Effectivement, une des conditions pour obtenir des fonds européens, c’est l’obligation de transnationalité. Il faut au minimum neuf pays impliqués. Résultat, avec un financement européen, les équipes passent plus de temps à se coordonner qu’à faire de la recherche. Malheureusement, il n’y a aucun outil de l’UE qui ne soit pas plombé par l’obligation du « retour pays » (NDLR : règle implicite selon laquelle un pays doit recevoir autant qu'il contribue au budget européen). Pourtant les financements sont là. La DARPA a un budget d’une cinquantaine de milliards de dollars. Le programme cadre de l’UE sur la recherche et l’innovation, c’est près de 70 milliards d’euros ! Qu’est-ce qui est sorti de ces financements ? Le problème ne vient donc pas de l’argent, mais de la méthode. Le seul à l’avoir compris, c’est Jean-Pierre Bourguignon, qui dirige les bourses ERC et qui est l’un des piliers de JEDI. Car l’ERC est le seul outil où il n’y a pas d’obligation de contribution par pays. Pour nous, il faut choisir entre mener une politique industrielle et une politique d’innovation.
« Avec un financement européen, les équipes passent plus de temps à se coordonner qu’à faire de la recherche »
Les projets seront pourtant bien internationaux ?
Avec nous, les financements ne seront pas obligatoirement transnationaux. Une autre différence avec le programme H2020, c’est qu’il n’y aura peut-être qu’un gagnant. D’ailleurs, nous encourageons les rapprochements, notamment en organisant les speechs de présentation des défis devant les équipes concurrentes. Nous espérons que certaines équipes s’associeront pour rejoindre la short list de projets retenus.
Comment soutenez-vous les scale-up des projets ?
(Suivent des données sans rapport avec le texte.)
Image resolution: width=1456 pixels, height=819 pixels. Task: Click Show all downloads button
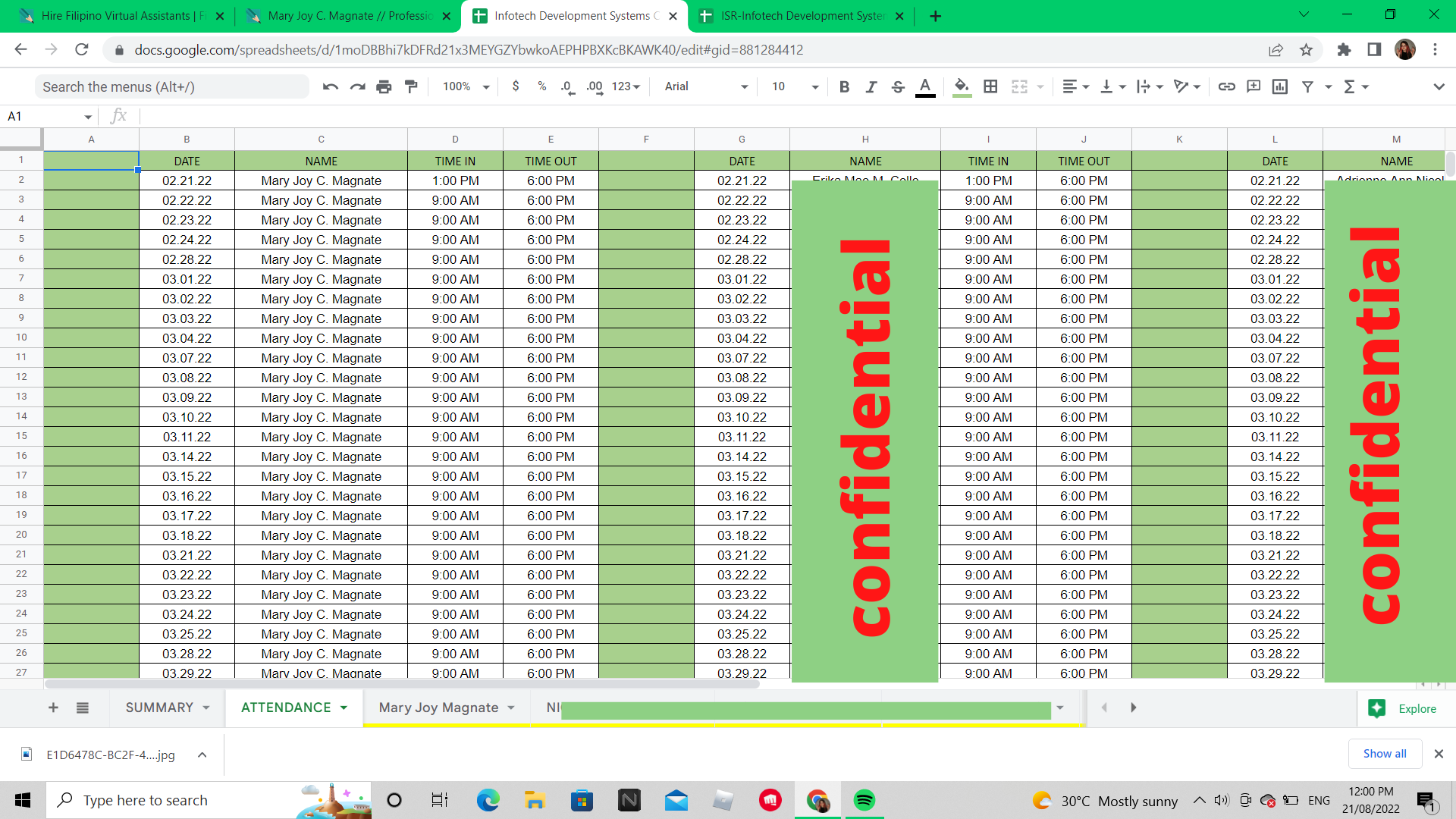1384,753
C’est à nouveau une question de méthode. En France, il y a une différence entre la recherche fondamentale et le prototypage. Nous voulons aider les équipes jusqu’à la réalisation d’un prototype, même si nous sommes très orientés vers la recherche. Avec un prototype, il est possible de se raccrocher ensuite des acteurs plus classiques, comme les VC ou la BPI. Le second point, c’est que nous allons nous inspirer de la DARPA en menant des projets aussi orientés défense. Nous voulons mettre tous les acteurs concernés par un thème autour d’une table, où chacun va parler des goulots d’étranglement qu’il rencontre, pas forcément de son projet. Cette méthode permet d’assurer que si un programme débouche sur des solutions, il y aura des industriels qui pourront les développer. Cette méthode évite la création d’« éléphants blancs ».
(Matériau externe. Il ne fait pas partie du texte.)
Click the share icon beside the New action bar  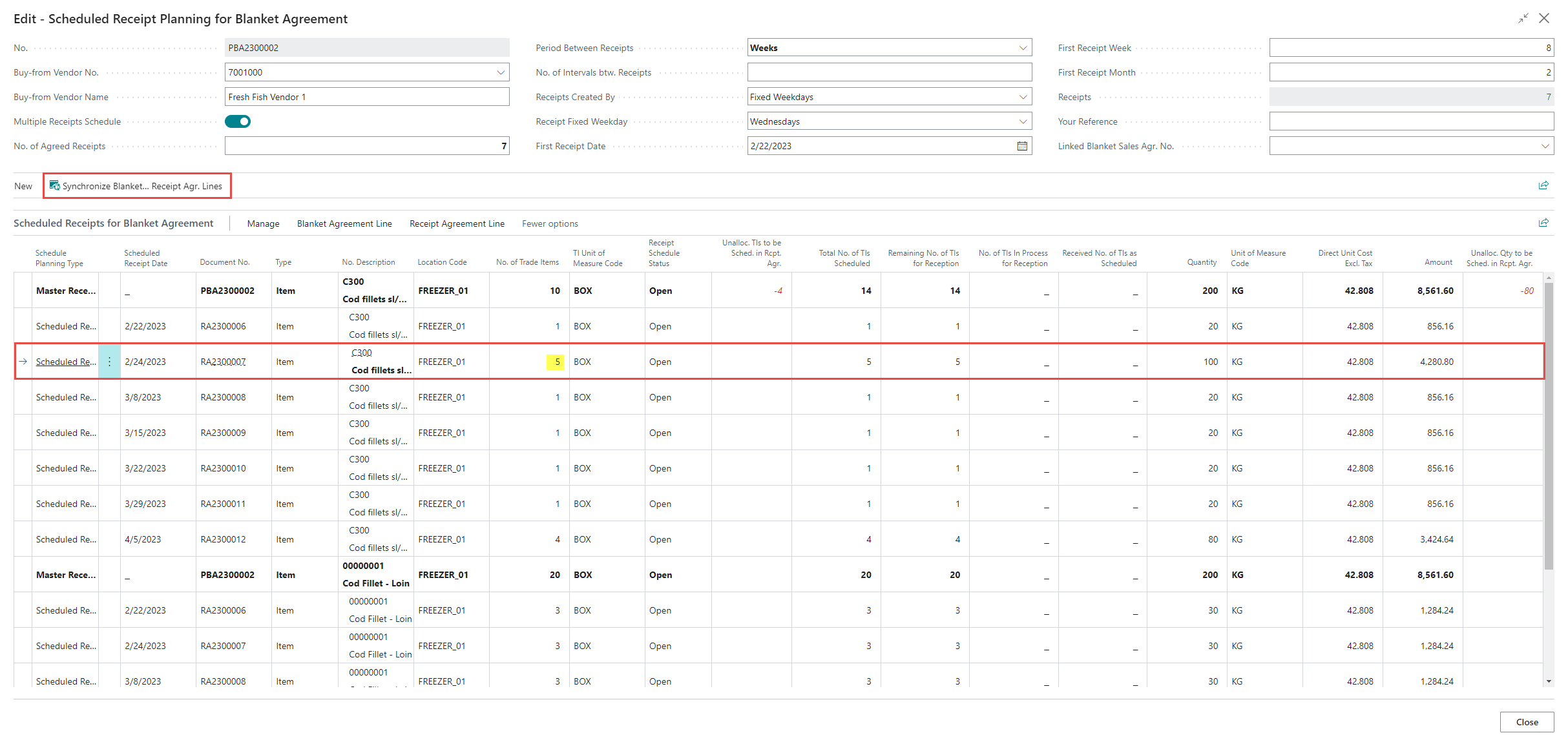click(x=1543, y=185)
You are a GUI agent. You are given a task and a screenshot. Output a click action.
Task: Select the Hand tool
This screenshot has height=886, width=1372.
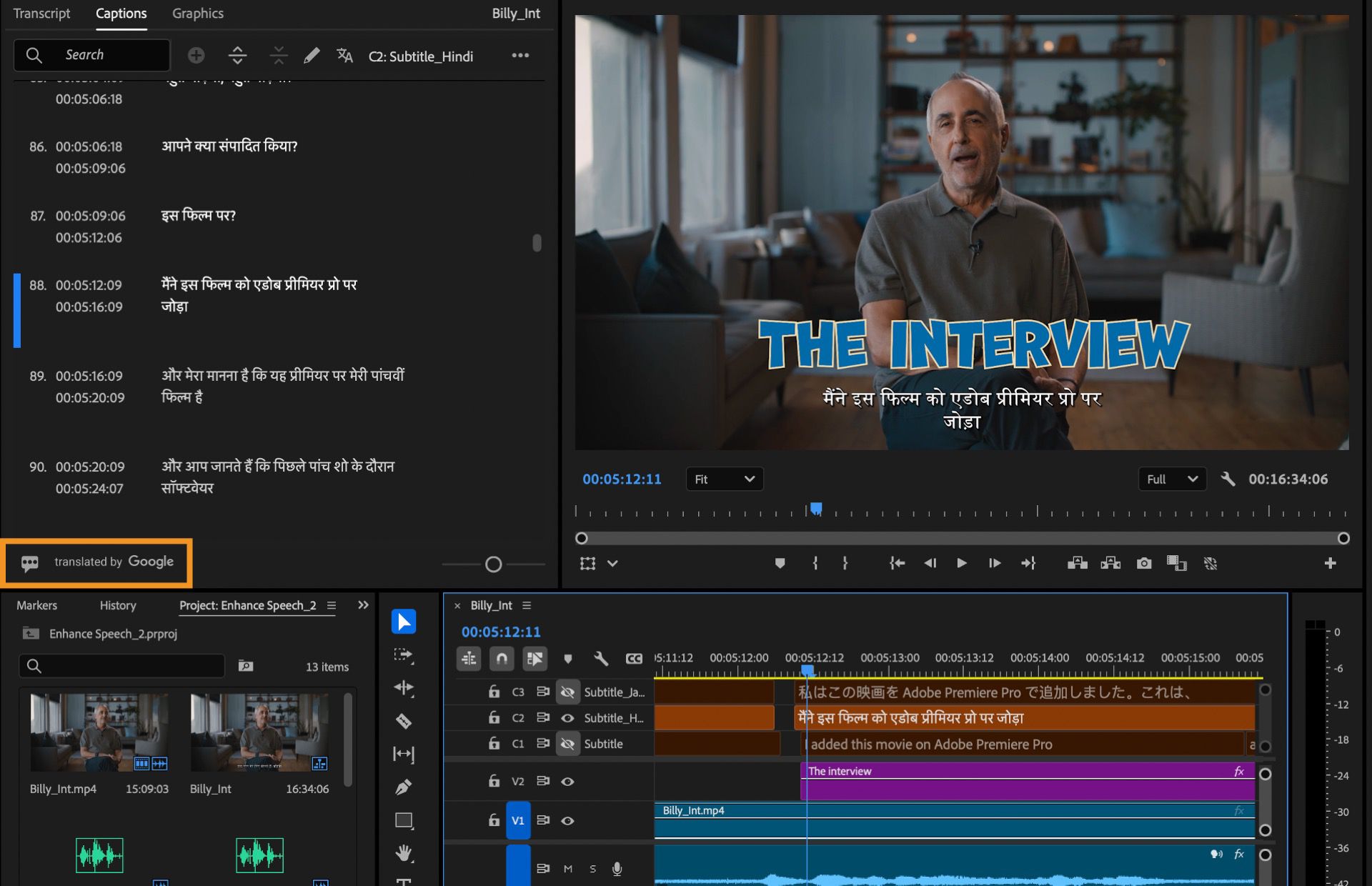tap(404, 853)
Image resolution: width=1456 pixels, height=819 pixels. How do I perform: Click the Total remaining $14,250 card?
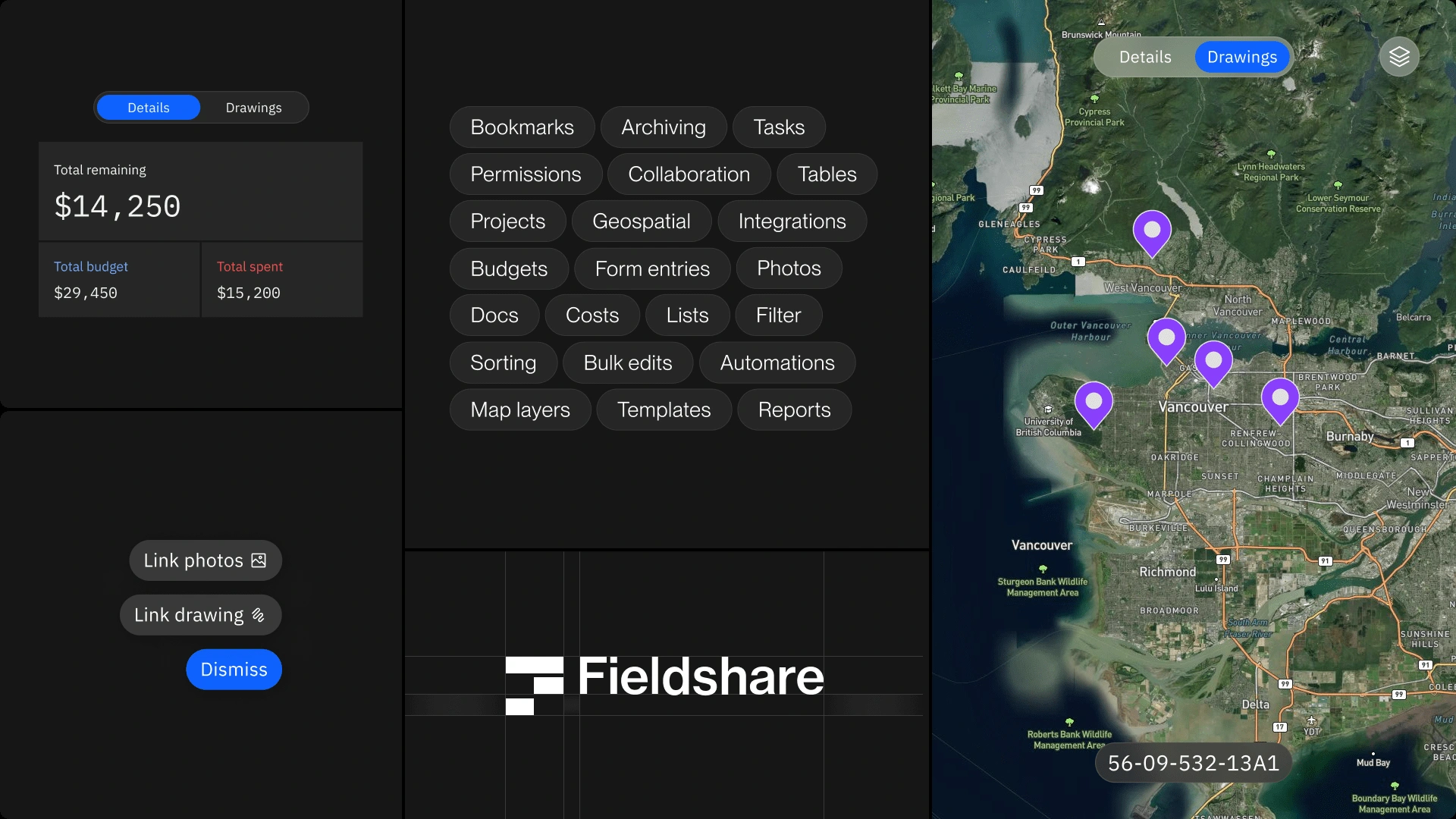[200, 191]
Vous avez été conseiller spécial des ministres de la Défense en 2017. Votre connaissance de ce secteur vous incite-t-il à cibler des technologies hybrides ?
Non, les sujets spécialisés sur la défense n’arrivent pas à enthousiasmer les gens. Nous avons sélectionné quatre sujets qui touchent des thématiques très larges, comme les batteries, la cybersécurité ou l’intelligence artificielle. Ce sont des briques qui vont contribuer à de grands enjeux, comme celui de la défense. D’ailleurs, la séparation entre civil et militaire n’a plus vraiment de sens, de plus en plus de technologies sont duales.
La Commission européenne a essayé d'accélérer ses outils pour l’innovation, en créant le centre européen pour l’innovation de rupture. Vos outils sont-ils compatibles avec ceux de la Commission ?
Bien sûr, nous connaissons d’ailleurs bien Carlos Moeda. Il est à l’origine de la nouvelle politique de la Commission sur les innovations de rupture. Il y a une filiation avec nous. La seule différence, c’est que nous n’avons pas attendu 2021 (date de mise en œuvre du prochain programme de recherche de l’UE). Sur la cybersécurité, ou sur l'aérospatial, c’est beaucoup deux ans. Prenez le programme Human brain project, il a mis trois ans à se mettre en place, c’est une catastrophe. En 2021, les projets JEDI vont devenir des programmes européens. La vraie question, c’est qu’ils puissent s’adapter au fonctionnement de l’Union européenne, et là nous avons de gros doutes. Le meilleur moyen de prouver que ça marche, c’est d’expérimenter.